Avantages du commerce d’Inde en Inde. La Compagnie s’en désintéresse.
Achem. — Bassora et Bender Abbas. — La Chine. — Manille. — Moka. — Le Pégou. — Les Îles.


Le commerce d’Inde en Inde était, comme on le sait, celui qui se faisait au delà du Cap de Bonne-Espérance jusque dans les mers de Chine. La Compagnie s’y intéressait quelquefois, mais en principe il était pratiqué par les particuliers et par les employés de la Compagnie qui avaient des fonds nécessaires pour y participer. Dumas en appréciait ainsi les avantages, dans une lettre à la Compagnie du 1er octobre 1737 :

« La nation anglaise retire deux avantages de ses établissements aux Indes : le premier est le bénéfice que les négociants de la nation ramassent pour leur commerce particulier et qu’ils rapportent ensuite dans leur patrie. Le commerce particulier rend les colonies vivantes et florissantes ; il augmente les droits et les revenus des établissements et enfin il sert de débouché aux marchandises qui, s’étant trouvées de qualité inférieure, n’ont pu entrer dans les cargaisons d’Europe, sans quoi elles demeureront à la charge des marchands malabars de Pondichéry qui ne sont point en état d’être surchargés d’une quantité considérable de marchandises de rebut. »

§ **DONNÉES ENREGISTRÉES**:

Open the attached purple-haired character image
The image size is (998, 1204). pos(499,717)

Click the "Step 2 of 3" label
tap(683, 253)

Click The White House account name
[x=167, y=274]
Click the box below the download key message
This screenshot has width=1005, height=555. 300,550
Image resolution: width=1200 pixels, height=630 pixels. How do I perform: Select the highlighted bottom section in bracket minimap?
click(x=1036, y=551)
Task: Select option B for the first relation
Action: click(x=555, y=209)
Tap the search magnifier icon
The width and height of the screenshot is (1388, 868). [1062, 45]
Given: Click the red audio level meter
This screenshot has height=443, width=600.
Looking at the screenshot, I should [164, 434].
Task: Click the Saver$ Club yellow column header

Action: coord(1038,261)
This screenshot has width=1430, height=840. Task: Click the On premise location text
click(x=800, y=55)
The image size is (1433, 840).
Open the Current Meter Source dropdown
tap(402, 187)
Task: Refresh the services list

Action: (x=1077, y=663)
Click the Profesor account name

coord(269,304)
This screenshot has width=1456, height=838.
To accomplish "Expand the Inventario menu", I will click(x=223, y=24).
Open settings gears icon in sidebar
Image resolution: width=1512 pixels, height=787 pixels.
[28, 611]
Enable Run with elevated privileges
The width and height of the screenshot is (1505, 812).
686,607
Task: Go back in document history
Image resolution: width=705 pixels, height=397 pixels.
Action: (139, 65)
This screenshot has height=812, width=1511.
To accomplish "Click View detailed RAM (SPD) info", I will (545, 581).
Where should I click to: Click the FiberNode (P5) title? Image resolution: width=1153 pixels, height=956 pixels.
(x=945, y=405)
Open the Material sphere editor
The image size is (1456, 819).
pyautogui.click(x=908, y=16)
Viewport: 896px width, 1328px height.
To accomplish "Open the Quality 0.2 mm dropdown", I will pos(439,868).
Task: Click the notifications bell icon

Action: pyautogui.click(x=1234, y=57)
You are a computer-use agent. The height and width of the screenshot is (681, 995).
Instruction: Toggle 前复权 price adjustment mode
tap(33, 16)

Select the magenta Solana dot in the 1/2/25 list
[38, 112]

§ **TRAVAIL À FAIRE**:
1. D'après le texte du document, à quelle date Dumas a-t-il écrit sa lettre à la Compagnie ?
2. Reproduisez le passage du texte du document situé entre "Avantages du commerce" et "Pégou. — Les Îles.", ces deux passages inclus.
3. Résumez le texte du document en deux phrases.
Le matériel ci-dessus provient d'une autre source que le texte du document.

§ **RÉPONSES RÉDIGÉES**:
1. Le 1er octobre 1737.

2.
Avantages du commerce d’Inde en Inde. La Compagnie s’en désintéresse.
Achem. — Bassora et Bender Abbas. — La Chine. — Manille. — Moka. — Le Pégou. — Les Îles.

3. Le commerce d'Inde en Inde se faisait au-delà du Cap de Bonne-Espérance jusque dans les mers de Chine et était en principe pratiqué par les particuliers et par les employés de la Compagnie qui disposaient des fonds nécessaires. Dans une lettre du 1er octobre 1737, Dumas en présentait les avantages à partir de l'exemple de la nation anglaise : le commerce particulier enrichit les négociants, rend les colonies florissantes, augmente les revenus des établissements et sert de débouché aux marchandises de qualité inférieure.